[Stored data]

####

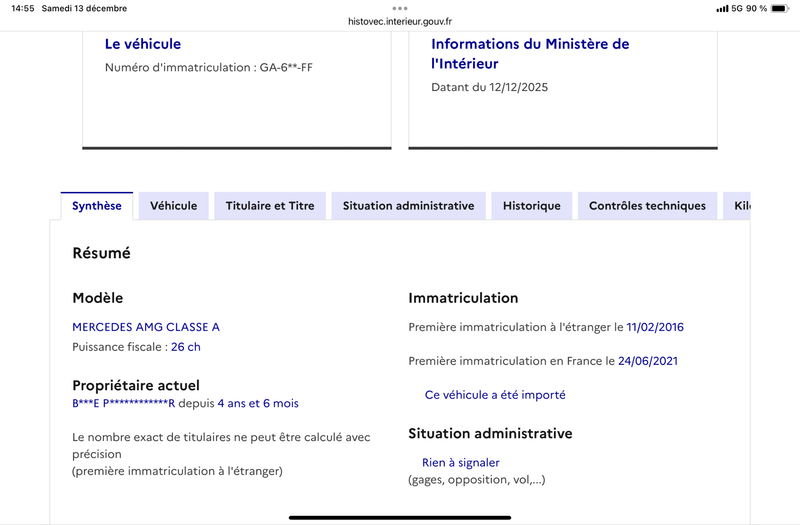
Task: Click "Informations du Ministère de l'Intérieur" heading
Action: point(530,54)
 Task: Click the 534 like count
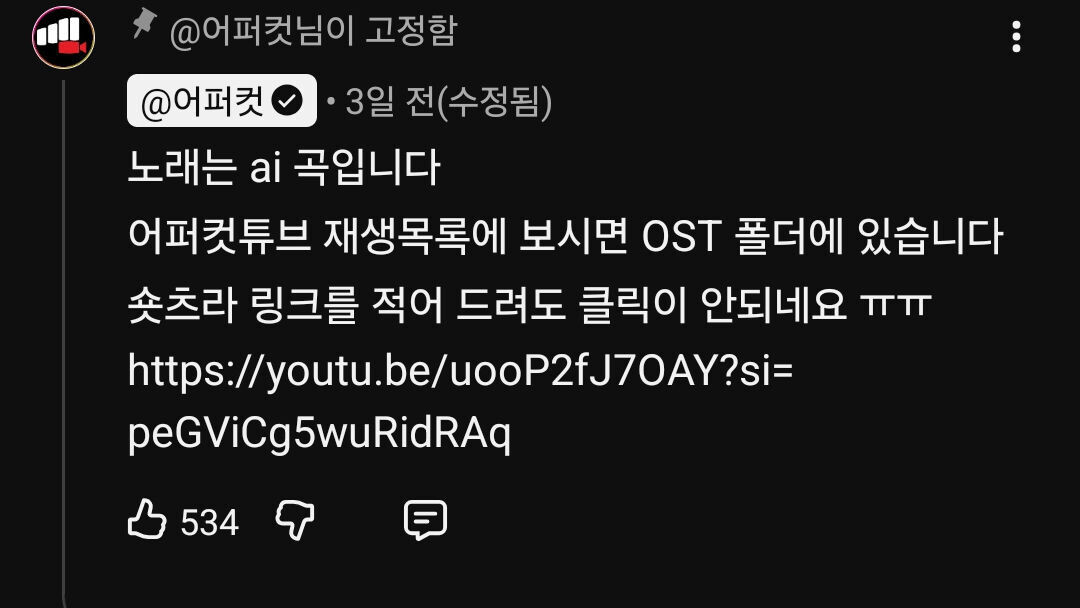(x=209, y=522)
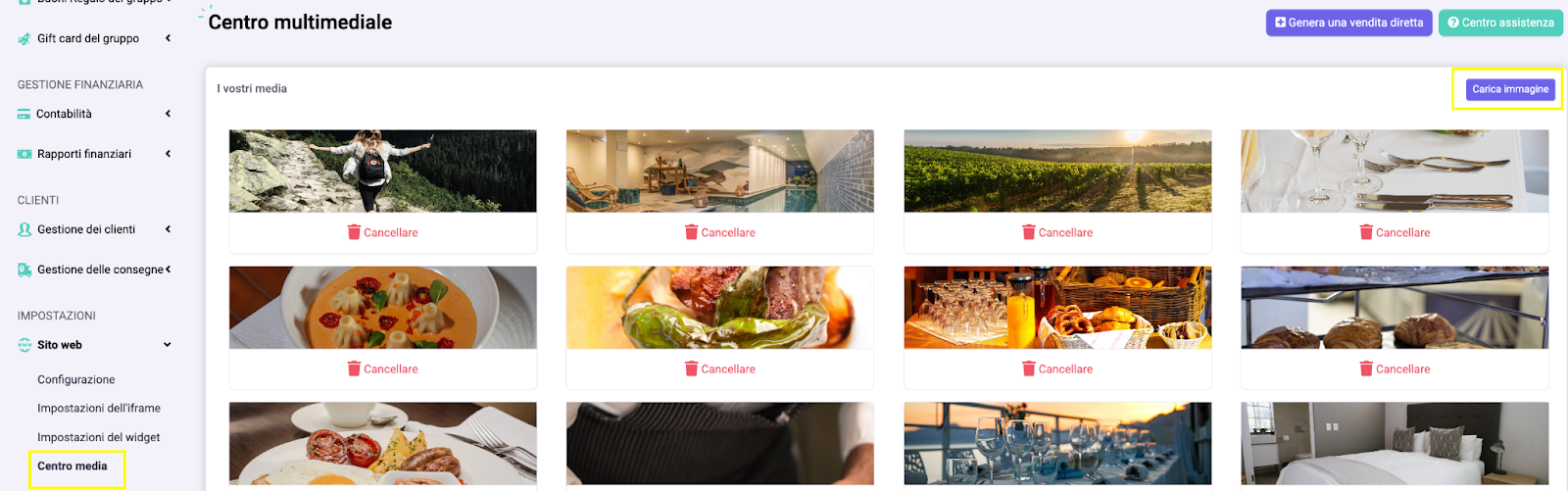Screen dimensions: 1568x491
Task: Click the Gift card del gruppo icon
Action: tap(24, 39)
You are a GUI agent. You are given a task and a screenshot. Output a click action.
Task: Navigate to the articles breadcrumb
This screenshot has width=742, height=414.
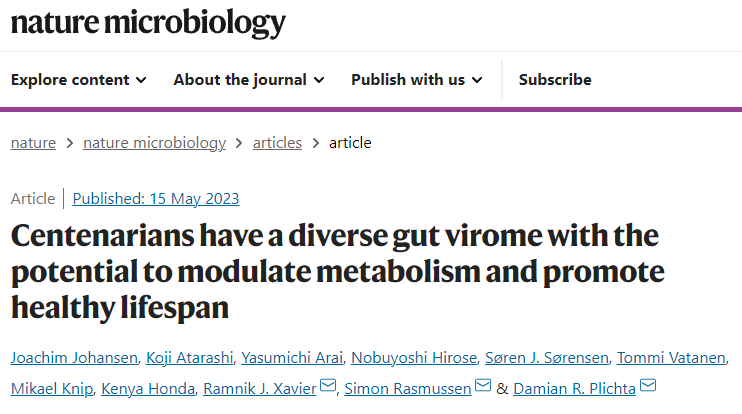tap(277, 143)
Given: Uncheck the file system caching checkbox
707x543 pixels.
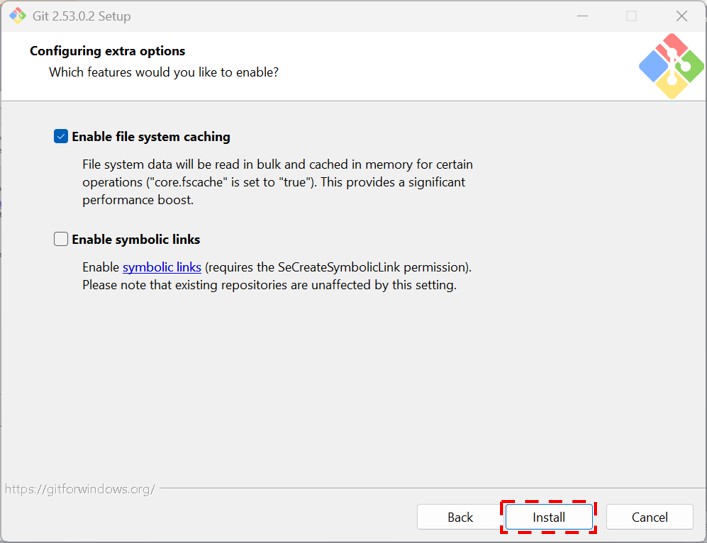Looking at the screenshot, I should click(x=61, y=137).
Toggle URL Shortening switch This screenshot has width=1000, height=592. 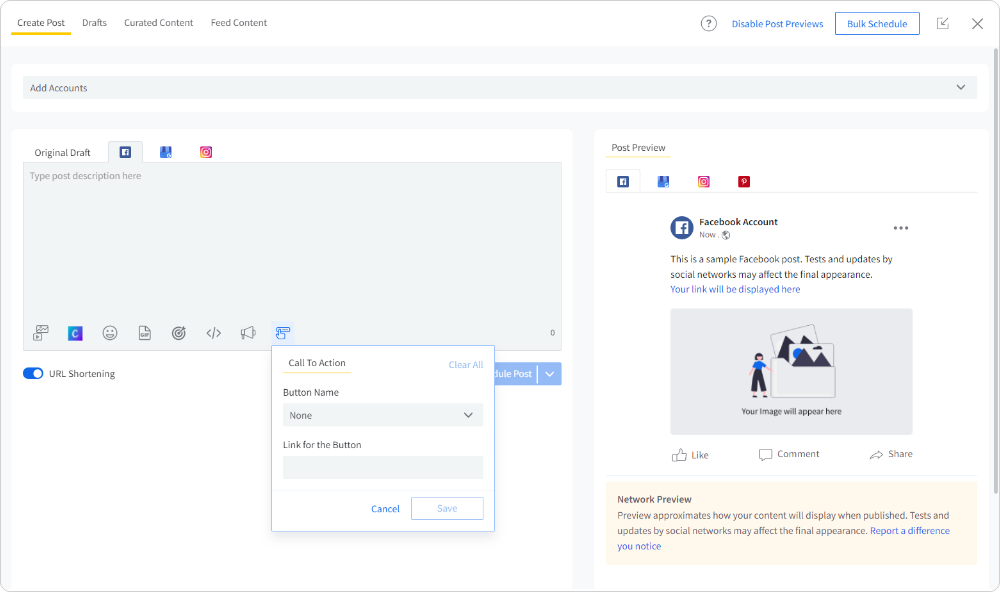point(33,374)
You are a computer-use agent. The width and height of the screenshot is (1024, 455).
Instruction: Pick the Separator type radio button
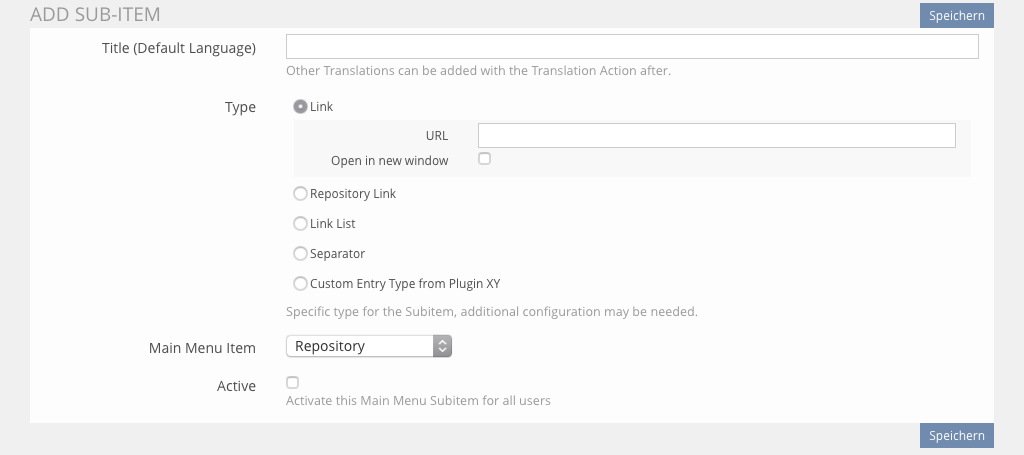click(x=300, y=254)
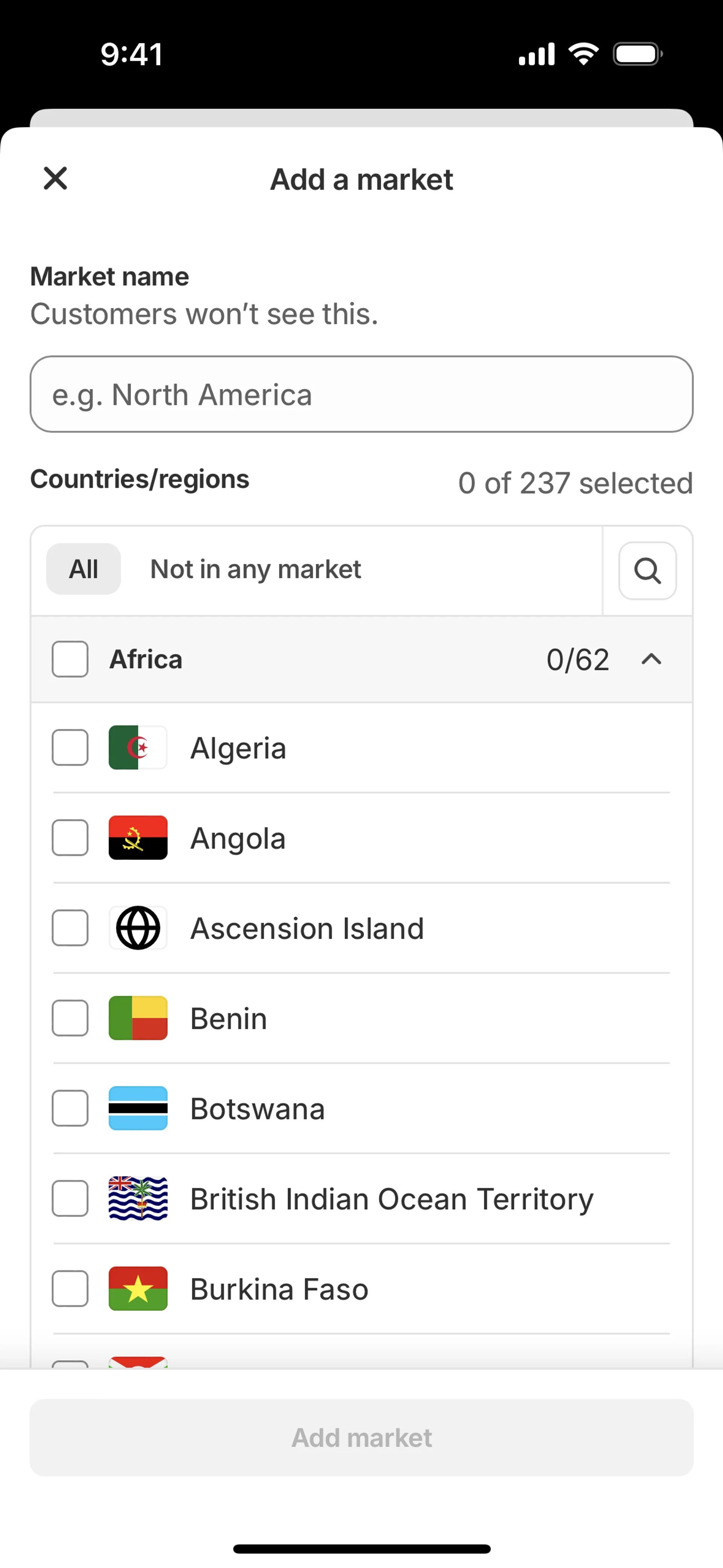Tap the Algeria flag icon
Viewport: 723px width, 1568px height.
[x=138, y=747]
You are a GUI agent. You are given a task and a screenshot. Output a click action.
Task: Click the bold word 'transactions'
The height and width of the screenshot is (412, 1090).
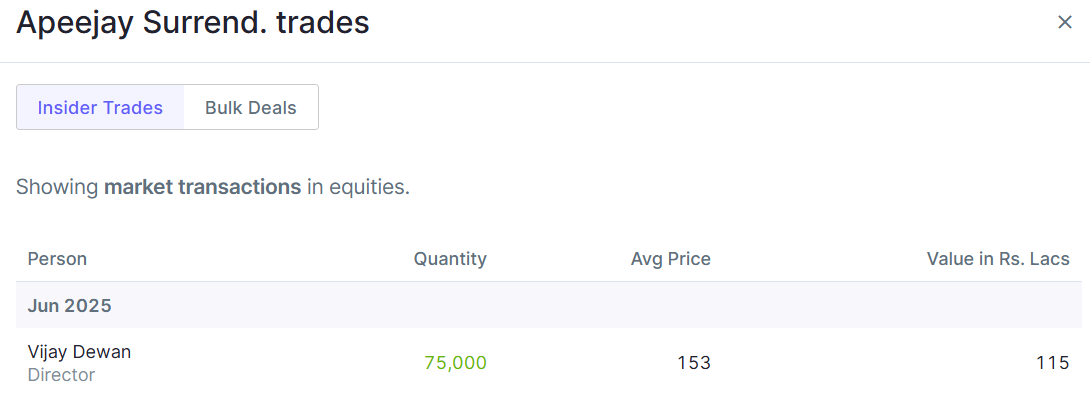pyautogui.click(x=239, y=187)
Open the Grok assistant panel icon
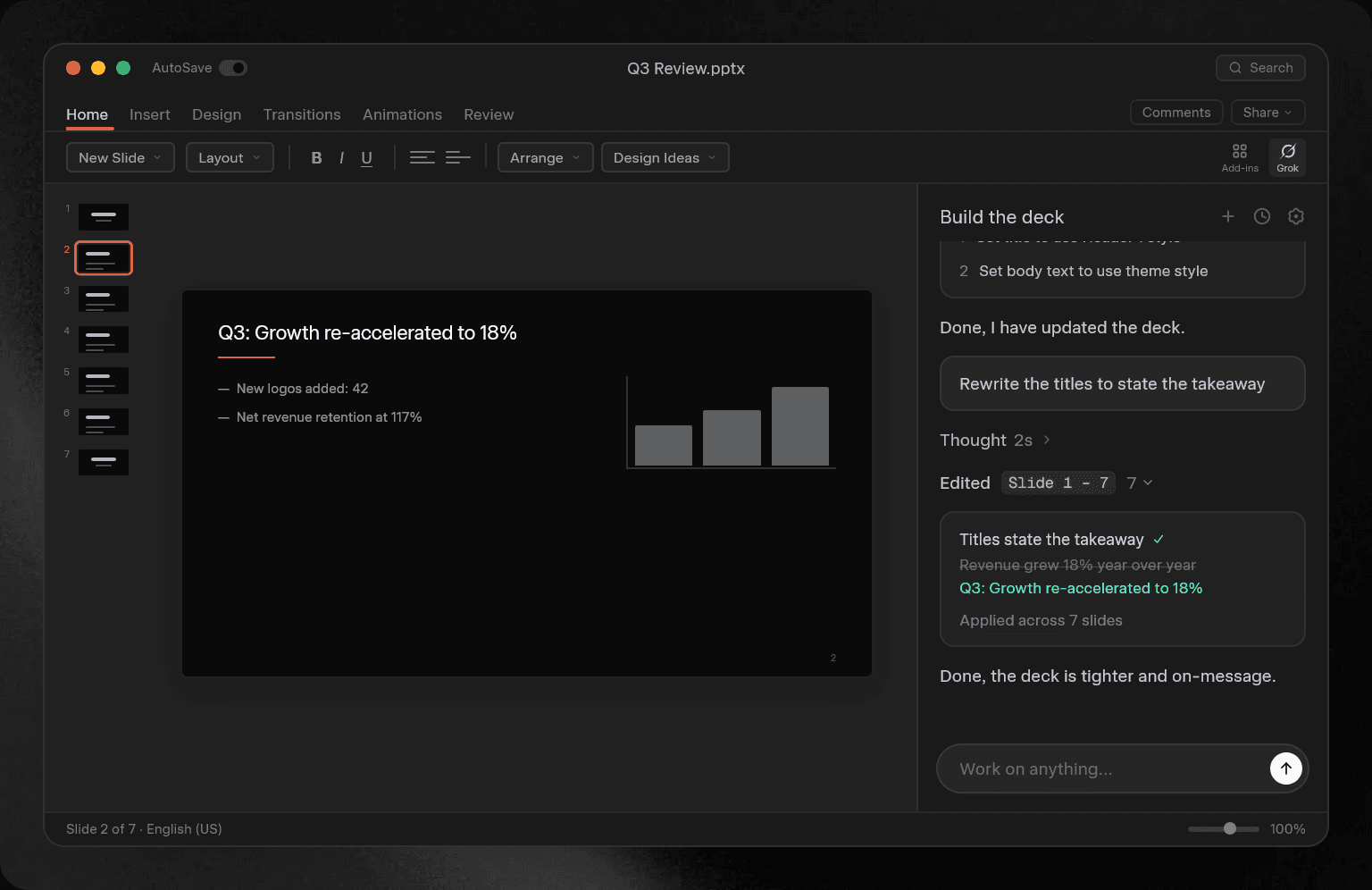This screenshot has width=1372, height=890. [1287, 157]
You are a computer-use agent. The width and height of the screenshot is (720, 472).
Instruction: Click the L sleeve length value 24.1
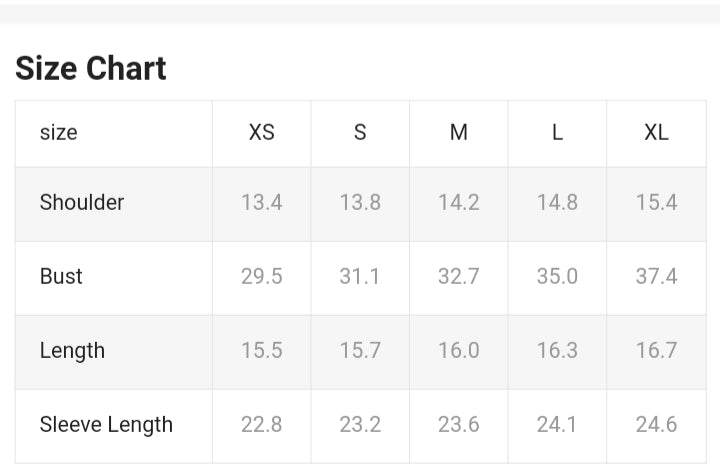point(557,424)
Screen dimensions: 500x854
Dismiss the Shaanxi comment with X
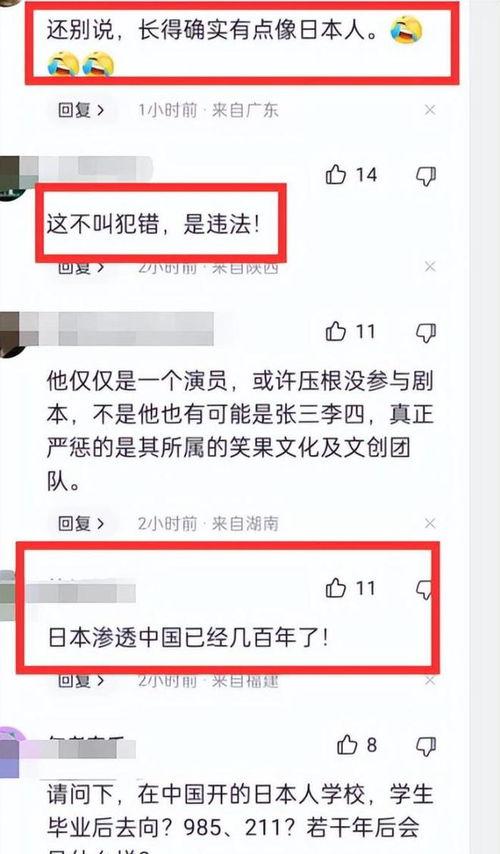coord(430,266)
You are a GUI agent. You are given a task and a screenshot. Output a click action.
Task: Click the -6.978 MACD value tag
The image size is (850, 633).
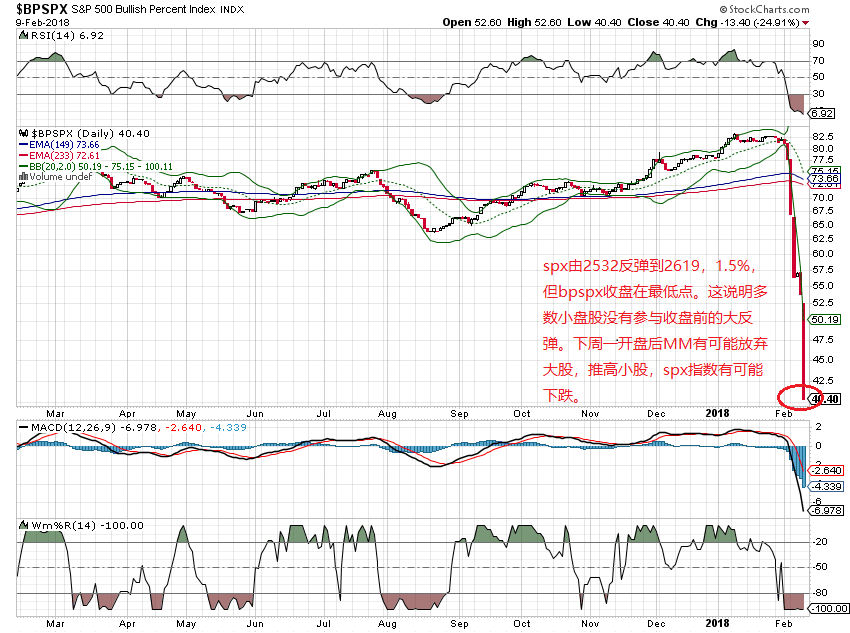[x=824, y=511]
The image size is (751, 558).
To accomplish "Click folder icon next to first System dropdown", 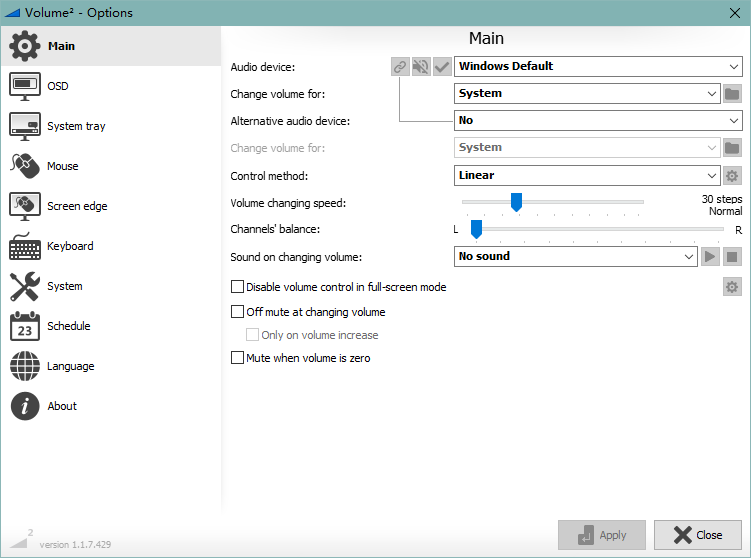I will [x=732, y=94].
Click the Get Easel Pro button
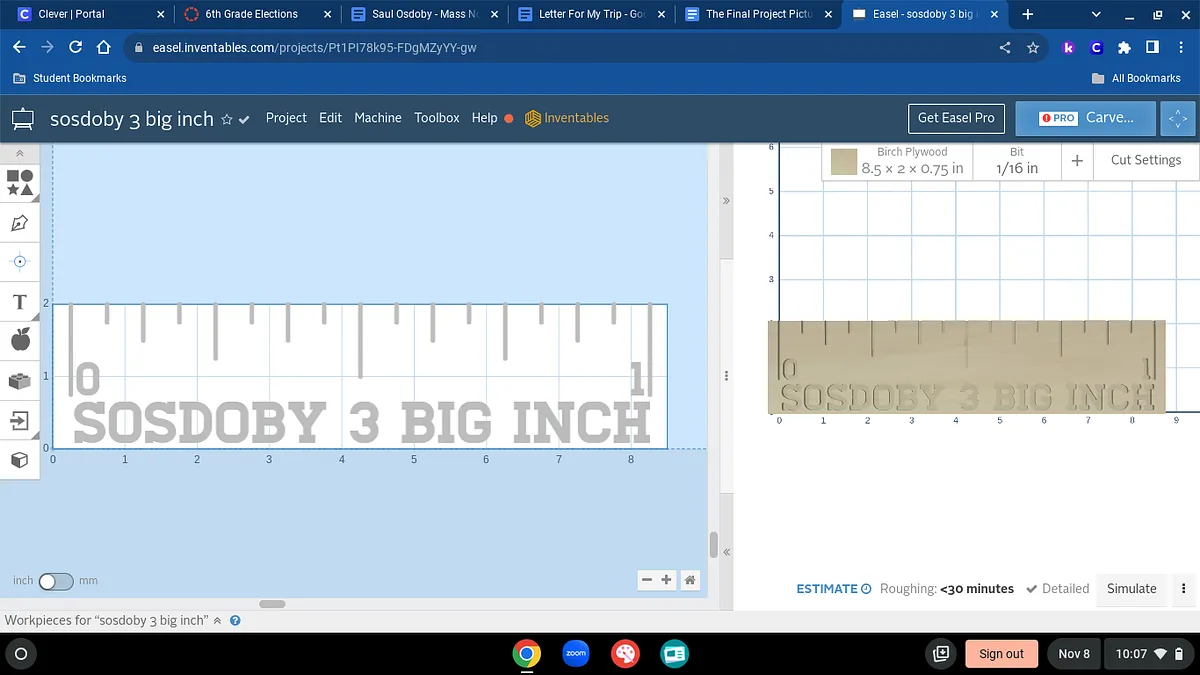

####

Word for word, retype the lines in the entries above that run from the one with "Task: Click the 534 like count" through the one with "Given: Uncheck the". Both ends count; pictures do not.

 Task: Click the 534 like count
(x=209, y=522)
Screen dimensions: 1568x491
Task: Click the Gift card del gruppo icon
Action: tap(24, 39)
You are a GUI agent. You are given a task and a screenshot. Output a click action.
Task: Navigate to the articles breadcrumb
This screenshot has width=742, height=414.
tap(277, 143)
Given: Uncheck the file system caching checkbox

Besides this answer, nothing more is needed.